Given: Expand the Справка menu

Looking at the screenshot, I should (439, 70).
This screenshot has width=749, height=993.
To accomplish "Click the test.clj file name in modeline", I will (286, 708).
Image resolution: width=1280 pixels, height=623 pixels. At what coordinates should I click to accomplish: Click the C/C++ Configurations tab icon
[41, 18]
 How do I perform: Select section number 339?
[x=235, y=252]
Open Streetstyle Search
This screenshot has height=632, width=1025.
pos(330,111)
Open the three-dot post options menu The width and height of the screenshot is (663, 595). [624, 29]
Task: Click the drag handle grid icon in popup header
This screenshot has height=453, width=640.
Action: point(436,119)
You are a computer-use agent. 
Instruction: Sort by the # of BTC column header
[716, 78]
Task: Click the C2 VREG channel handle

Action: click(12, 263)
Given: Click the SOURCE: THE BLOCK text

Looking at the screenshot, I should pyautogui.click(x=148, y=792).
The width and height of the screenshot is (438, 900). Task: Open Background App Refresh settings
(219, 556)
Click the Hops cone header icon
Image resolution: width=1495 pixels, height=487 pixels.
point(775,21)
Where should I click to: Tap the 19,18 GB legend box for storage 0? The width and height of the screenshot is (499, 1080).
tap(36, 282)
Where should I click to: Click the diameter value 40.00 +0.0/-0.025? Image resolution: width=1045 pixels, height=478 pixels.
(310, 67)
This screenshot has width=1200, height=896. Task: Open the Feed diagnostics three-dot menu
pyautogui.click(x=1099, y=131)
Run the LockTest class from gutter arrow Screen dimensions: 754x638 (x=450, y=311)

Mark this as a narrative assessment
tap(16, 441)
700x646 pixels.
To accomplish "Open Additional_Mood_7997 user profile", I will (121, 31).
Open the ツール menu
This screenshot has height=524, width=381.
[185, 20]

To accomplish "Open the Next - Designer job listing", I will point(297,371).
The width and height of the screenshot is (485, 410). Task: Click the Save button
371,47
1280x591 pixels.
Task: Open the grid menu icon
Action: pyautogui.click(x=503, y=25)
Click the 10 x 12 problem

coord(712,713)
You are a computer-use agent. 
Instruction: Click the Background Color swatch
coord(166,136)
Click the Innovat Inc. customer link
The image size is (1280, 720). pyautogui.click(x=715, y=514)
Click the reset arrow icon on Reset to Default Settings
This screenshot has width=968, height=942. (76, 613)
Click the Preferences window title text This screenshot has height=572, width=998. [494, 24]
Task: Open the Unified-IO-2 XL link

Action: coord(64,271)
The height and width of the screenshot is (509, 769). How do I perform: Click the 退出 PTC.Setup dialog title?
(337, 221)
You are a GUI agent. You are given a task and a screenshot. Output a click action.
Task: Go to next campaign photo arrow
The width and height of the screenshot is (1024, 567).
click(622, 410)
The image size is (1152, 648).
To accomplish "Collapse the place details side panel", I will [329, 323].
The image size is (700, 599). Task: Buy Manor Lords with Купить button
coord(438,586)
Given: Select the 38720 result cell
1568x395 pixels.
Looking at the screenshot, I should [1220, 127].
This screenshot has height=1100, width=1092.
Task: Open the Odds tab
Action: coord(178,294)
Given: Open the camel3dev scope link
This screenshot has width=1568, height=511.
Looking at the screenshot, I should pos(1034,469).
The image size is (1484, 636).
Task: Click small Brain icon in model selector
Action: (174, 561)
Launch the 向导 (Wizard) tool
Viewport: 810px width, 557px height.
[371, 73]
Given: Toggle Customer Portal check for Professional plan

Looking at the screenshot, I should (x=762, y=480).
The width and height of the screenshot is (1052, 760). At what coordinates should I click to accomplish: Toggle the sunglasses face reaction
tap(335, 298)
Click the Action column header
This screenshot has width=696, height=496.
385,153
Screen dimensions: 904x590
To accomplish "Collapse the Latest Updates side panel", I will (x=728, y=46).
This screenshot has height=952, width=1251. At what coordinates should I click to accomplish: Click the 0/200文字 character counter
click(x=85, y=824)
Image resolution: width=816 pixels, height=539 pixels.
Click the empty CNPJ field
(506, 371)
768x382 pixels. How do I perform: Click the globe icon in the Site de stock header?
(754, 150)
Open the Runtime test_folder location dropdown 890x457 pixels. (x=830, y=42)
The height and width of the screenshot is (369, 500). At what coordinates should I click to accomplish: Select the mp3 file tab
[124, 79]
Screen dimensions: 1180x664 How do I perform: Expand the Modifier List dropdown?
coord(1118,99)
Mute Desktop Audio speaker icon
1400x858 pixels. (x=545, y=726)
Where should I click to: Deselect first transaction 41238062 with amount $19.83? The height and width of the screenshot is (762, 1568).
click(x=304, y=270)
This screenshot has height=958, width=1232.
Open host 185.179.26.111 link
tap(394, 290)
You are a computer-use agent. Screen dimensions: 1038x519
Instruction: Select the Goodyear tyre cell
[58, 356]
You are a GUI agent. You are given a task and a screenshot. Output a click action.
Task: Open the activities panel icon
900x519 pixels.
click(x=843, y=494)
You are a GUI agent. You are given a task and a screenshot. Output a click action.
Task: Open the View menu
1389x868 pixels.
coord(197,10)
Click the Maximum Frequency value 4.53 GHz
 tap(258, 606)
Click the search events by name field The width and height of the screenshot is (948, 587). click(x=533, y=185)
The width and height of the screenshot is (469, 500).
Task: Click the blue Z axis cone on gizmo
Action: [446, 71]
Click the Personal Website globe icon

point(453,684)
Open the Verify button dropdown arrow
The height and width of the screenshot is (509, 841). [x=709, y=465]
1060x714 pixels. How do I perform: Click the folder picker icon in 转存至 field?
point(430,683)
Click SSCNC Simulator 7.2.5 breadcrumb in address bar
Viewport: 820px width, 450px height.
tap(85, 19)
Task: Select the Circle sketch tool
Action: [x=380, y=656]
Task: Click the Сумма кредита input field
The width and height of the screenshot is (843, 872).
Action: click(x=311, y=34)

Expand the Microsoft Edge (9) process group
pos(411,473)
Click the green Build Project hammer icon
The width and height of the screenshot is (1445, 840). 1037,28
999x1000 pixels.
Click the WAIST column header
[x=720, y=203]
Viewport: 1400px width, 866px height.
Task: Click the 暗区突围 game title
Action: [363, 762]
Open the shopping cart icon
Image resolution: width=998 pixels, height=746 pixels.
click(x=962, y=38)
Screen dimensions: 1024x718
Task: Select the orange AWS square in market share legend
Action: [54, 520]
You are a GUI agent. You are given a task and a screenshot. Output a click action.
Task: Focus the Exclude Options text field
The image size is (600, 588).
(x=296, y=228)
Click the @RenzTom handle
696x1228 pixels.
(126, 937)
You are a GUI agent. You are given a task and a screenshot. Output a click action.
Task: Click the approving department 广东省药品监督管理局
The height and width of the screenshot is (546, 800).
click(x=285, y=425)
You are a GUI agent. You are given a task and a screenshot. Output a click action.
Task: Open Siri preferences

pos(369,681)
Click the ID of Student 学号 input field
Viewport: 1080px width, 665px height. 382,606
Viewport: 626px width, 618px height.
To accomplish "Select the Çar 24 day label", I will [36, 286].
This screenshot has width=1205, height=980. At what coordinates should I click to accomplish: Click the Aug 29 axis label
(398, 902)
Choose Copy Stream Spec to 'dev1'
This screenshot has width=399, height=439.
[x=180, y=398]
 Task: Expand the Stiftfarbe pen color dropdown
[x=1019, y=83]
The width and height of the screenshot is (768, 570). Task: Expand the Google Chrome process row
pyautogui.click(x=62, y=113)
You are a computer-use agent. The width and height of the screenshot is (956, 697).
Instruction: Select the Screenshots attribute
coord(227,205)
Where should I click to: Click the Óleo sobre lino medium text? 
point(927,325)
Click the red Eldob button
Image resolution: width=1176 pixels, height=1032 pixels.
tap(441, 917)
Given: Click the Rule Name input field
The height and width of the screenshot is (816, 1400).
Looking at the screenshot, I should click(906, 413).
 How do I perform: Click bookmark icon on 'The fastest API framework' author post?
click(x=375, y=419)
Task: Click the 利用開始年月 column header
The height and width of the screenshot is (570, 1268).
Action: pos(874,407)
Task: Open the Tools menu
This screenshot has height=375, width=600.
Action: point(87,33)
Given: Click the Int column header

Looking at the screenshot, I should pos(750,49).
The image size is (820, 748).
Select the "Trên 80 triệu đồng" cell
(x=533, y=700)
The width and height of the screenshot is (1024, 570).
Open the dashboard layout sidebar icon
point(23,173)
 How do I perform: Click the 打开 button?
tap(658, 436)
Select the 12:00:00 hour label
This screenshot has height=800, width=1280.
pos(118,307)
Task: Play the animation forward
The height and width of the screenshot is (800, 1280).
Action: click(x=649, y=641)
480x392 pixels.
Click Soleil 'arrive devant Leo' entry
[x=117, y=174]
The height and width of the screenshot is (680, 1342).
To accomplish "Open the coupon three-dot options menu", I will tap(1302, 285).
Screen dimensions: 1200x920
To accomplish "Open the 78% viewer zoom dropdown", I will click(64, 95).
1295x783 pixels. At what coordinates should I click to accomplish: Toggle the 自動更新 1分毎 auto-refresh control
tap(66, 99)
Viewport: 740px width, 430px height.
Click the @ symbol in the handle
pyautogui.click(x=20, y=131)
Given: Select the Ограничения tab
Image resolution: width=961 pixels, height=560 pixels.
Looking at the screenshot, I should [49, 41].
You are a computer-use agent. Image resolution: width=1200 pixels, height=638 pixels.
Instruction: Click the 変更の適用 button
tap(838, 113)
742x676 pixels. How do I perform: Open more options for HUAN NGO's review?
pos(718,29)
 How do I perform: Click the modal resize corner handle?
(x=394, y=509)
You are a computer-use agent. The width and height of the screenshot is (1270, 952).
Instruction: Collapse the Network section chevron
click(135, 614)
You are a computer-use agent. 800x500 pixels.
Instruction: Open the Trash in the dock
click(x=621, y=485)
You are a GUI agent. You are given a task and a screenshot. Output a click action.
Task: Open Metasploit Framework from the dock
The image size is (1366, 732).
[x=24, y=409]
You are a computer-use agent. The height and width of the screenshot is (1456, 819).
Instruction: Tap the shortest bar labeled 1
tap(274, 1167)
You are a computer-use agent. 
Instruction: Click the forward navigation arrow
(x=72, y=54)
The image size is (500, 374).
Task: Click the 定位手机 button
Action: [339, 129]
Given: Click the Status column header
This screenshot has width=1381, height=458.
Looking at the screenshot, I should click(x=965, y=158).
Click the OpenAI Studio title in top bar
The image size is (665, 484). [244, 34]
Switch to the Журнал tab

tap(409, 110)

+ + + + + + +

== TASK PROMPT ==
Among the entries above, determine how many lines hold the string "panel" and report that number alone.

== FINAL ANSWER ==
3